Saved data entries
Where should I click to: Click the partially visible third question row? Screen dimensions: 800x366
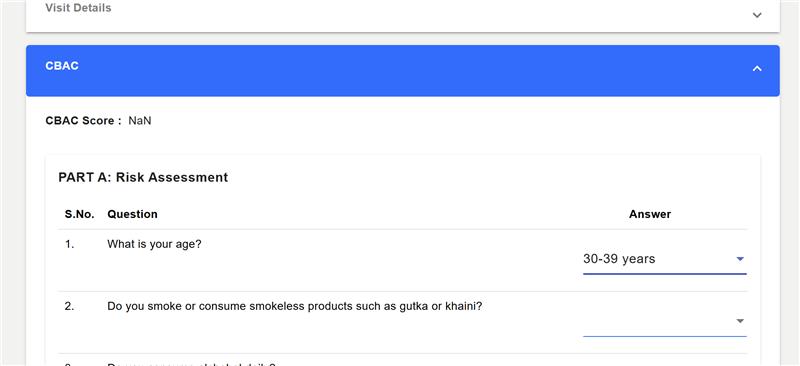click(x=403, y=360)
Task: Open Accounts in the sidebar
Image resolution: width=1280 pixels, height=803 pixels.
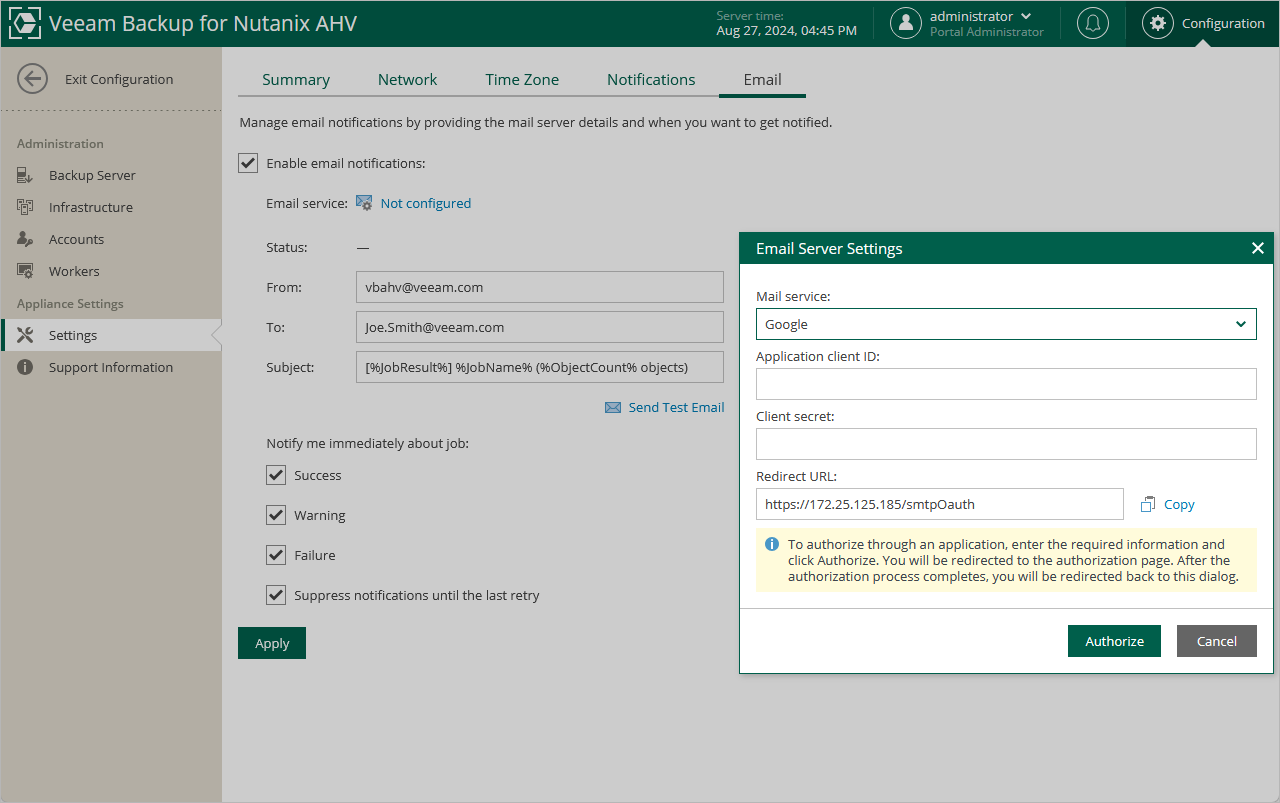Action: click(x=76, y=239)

Instructions to follow
Whenever a line holds a picture, print that line without the picture. All other data must be output exactly.

Answer space
Where should I click to: Click the partially visible third question row? Screen dimensions: 800x366
click(x=403, y=360)
Task: Open Accounts in the sidebar
Image resolution: width=1280 pixels, height=803 pixels.
Action: click(x=76, y=239)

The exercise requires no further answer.